Advancing the Advanced…

Some time ago the SDL AppStore team created an opensource site where they make the source code available for virtually all the apps they create for the SDL AppStore.  You can find the site here, https://sdl.github.io/Sdl-Community/, along with links to the apps themselves and also the sourcecode which can be pulled by any developer so they can make their own enhancements and improvements based on a good headstart.  I love this concept, but have to say I’m a little disappointed by the lack of active participation from other developers in pushing their own work back into the apps to share the improvements.  At least I’m disappointed in general, but there are exceptions even if they have been carried out by the AppStore team themselves!  The best exception and example of what can be achieved is around the Advanced Display Filter that can be found in Studio 2017.

The Advanced Display Filter wasn’t actually an app in the first place, it was always part of the core product.  But when it was developed the potential for lots of other improvements was obvious and the original developer had to really constrain himself to stop adding features every time someone thought of something else we could add!  So we decided to opensource the code so that external developers could extend it as they saw fit.  In the next months I actually haven’t seen any improvements to the source code, although I have seen a few strange attempts to use the capability of the filter in other ways with separate apps for different types of filters.  None of them were put into the appstore so in the end we gathered up all the ideas we had seen people asking for and extended the app ourselves… and of course we pushed the source code back into the SDL github site for any developer to use as they see fit.  The new features are really cool so I’ll go through them one at a time and you can judge for yourselves.  If you just want to dive right in and have a play then you’ll find the plugin on the SDL AppStore… enjoy!

Description of the task: Continue the post about the open-source Advanced Display Filter for Studio 2017 from its final sentence onward.

Dataset content:
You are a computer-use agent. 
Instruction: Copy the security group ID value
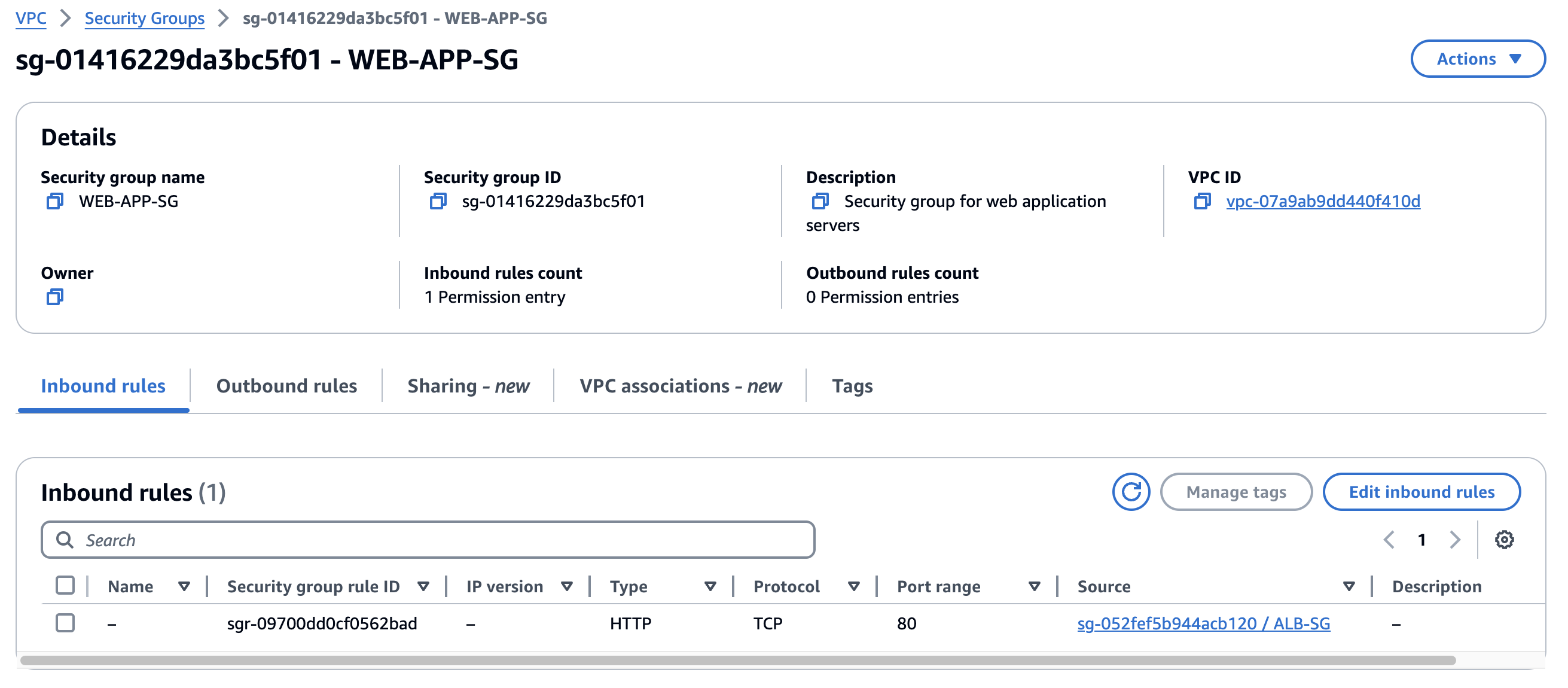pos(438,201)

Answer to this task:
Reverse Filter

The first thing I want to mention is the “Reverse Filter” as this is something I have seen coming up for years, starting with the original basic filter and even the new Advanced Display Filter in Studio 2017.  The basic idea is that if you filter on something, for example all segments containing numbers, but you actually want all segments that don’t contain numbers then it’s often a lot harder to achieve as the regular expressions for a negative result can be more complex to write.  So if you could filter on numbers as this is easy but then flip a switch to show the opposite then the problem would be solved!  Most of the requests I have seen for this relate to the regular expression search tab, but we thought it would be even better if it applied to any filter that was used.  So we put it here:

This way it doesn’t matter which of the filters are applied, you just use the filter settings you need and then either click Apply Filter and then Reverse Filter or just click Reverse Filter.  I mentioned this enhancement first because every feature of the existing Advanced Display Filter (which are also part of this new version) and every new feature I mention below can be reversed with this action.  Very smart, very obvious… love this enhancement alone!

Filter Attributes

This is an existing tab with the ability to filter on all kinds of statuses, translation origin, review features, repetitions, locked content etc.  It was missing an option in the Repetitions group to be able to find all Unique Occurrences rather than just All repetitions or First Occurrences or Exclude First Occurrences.  It was missing the ability to filter and show the first occurrence of every segment that occurred even if that occurrence was one.  So we added it… Unique Occurrences:

To explain this a little better assume you have the following segments:

#1 – This is a test
#2 – This is a test
#3 – They were tests
#4 – This is a test
#5 – You just said that

If you apply this new filter on the text you would get this:

#1 – This is a test
#3 – They were tests
#5 – You just said that

So you get all segments but only the first repetition of each repetition.  This feature was thought to be really useful when working with QA tools such as the Antidote Verifier so you don’t have to deal with the same errors again.  You can allow Studio to deal with the correction afterwards.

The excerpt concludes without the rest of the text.